# Creating a Toy ResNet from scratch

ResNet, short for Residual Network, is a deep learning architecture that introduced the concept of residual learning. It was first showcased in their landmark paper "Deep Residual Learning for Image Recognition". ResNet revolutionized deep learning by allowing researchers to train extremely deep neural networks without facing issues like vanishing or exploding gradients, which had previously made deep architectures difficult to optimize.

In this notebook, I'll be attempting to create ResNet from scratch to better my understanding of how it functions

## Importing Libraries

In [1]:
import torch
import torch.nn as nn
import torch.optim as optim
import torchvision
import torchvision.transforms as transforms
from torch.utils.data import DataLoader
import torch.nn.functional as F

## Loading Data and Transformation
First, I load the CIFAR-10 training and testing data from torchvision. We apply a sequential transformation to the data to prepare it for training.

### Why Choose (0.5, 0.5, 0.5) for Normalize?

1. Centered Around Zero:

When images are converted to tensors using transforms.ToTensor(), the pixel values are scaled from the range [0, 255] (which is typical for raw images) to the range [0, 1].
By choosing mean = 0.5 and std = 0.5, the pixel values are normalized to the range [-1, 1] instead of [0, 1].

This shifts the center of the pixel values to 0 and rescales them to fall within the range [-1, 1]. Having data centered around zero is generally helpful for neural networks because it leads to faster and more stable convergence during training.

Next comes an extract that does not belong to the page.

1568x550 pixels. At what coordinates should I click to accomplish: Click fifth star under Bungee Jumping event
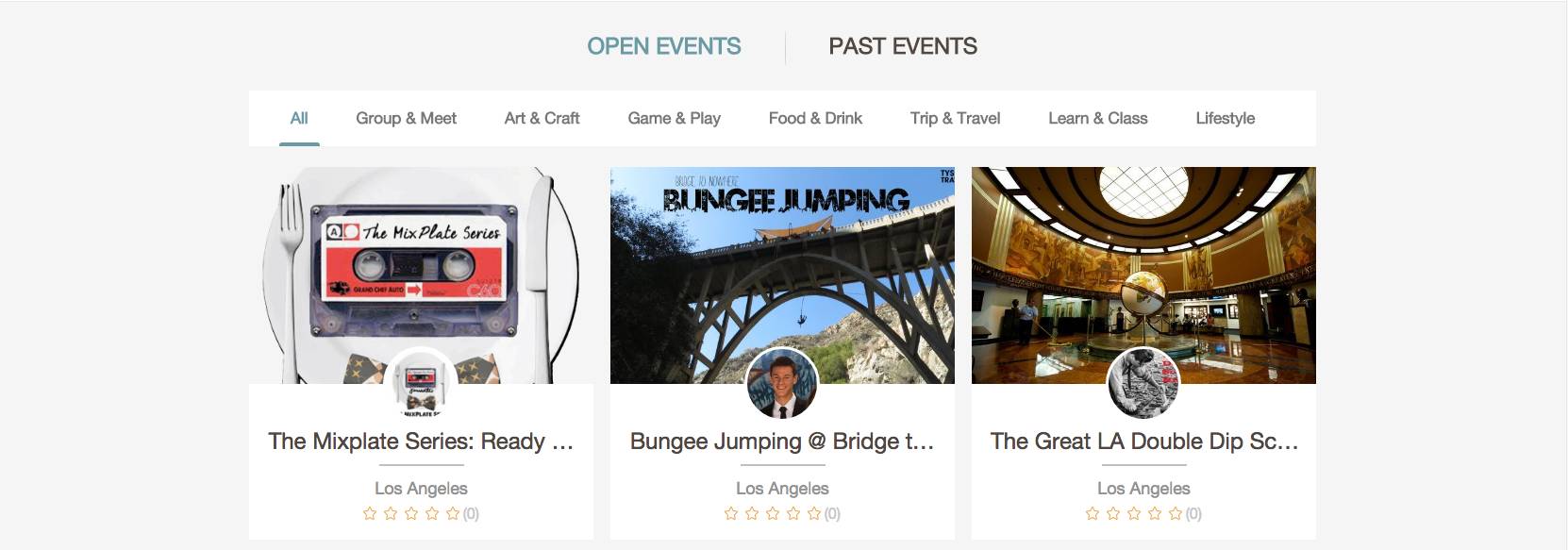pos(814,514)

2. Consistency for RGB Channels:

In simple examples, we assume that the pixel values for the Red, Green, and Blue (RGB) channels are distributed roughly the same. Therefore, using (0.5, 0.5, 0.5) for the mean and std applies the same normalization to all three channels equally.
This assumption works well for generic images, where the pixel values for each channel might follow a similar distribution.

3. Simplicity:

Choosing mean = 0.5 and std = 0.5 makes the normalization straightforward, especially in cases where you don’t have access to the dataset’s specific statistics (like dataset mean and standard deviation). It's a practical default for experiments or small-scale projects, especially when the focus is on understanding the network behavior rather than optimizing accuracy.

In [2]:
# Apply transformations to the images
# 1. Convert images to PyTorch tensors
# 2. Normalize the pixel values to the range [-1, 1]
transform = transforms.Compose([
    transforms.ToTensor(),
    transforms.Normalize(mean = (0.5, 0.5, 0.5), std = (0.5, 0.5, 0.5))
])

# Load CIFAR-10 training and testing datasets
trainset = torchvision.datasets.CIFAR10(root='./data', train=True, download=True, transform=transform)
testset = torchvision.datasets.CIFAR10(root='./data', train=False, download=True, transform=transform)

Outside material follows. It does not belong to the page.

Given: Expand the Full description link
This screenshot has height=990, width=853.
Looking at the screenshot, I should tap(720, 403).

# Create DataLoader to load batches of training and test data
trainloader = DataLoader(trainset, batch_size=64, shuffle=True)
testloader = DataLoader(testset, batch_size=64, shuffle=False)


Files already downloaded and verified
Files already downloaded and verified


### Residual Blocks

Before ResNet, deep networks faced a critical challenge as they got deeper—gradients during backpropagation would become very small (or large), making it hard to update the network weights properly. This phenomenon, called vanishing (or exploding) gradients, would make deeper networks either slow to train or lead to worse performance.

ResNet solves this issue by introducing residual blocks that allow gradients to flow more easily through the network. In a typical deep network, layers learn the desired mapping 𝐻(𝑥) from the input 𝑥
to the output. ResNet, however, reformulates this as learning the residual of that mapping, 
𝐹(𝑥)=𝐻(𝑥)−𝑥
and then adds the input back to the output via a skip connection. In other words, it learns the difference between the desired output and the input, which simplifies the learning process.

In [3]:
# Define a residual block, which contains two convolutional layers
class ResidualBlock(nn.Module):
    def __init__(self, in_channels, out_channels, stride=1):
        super().__init__()
        
        # First convolution layer followed by batch normalization
        self.conv1 = nn.Conv2d(in_channels, out_channels, kernel_size=3, stride=stride, padding=1, bias=False)# Kernel is the filter, Kernel_size indicates defines the dimensions of the filter (or kernel) that is applied to the input image.
        self.bn1 = nn.BatchNorm2d(out_channels)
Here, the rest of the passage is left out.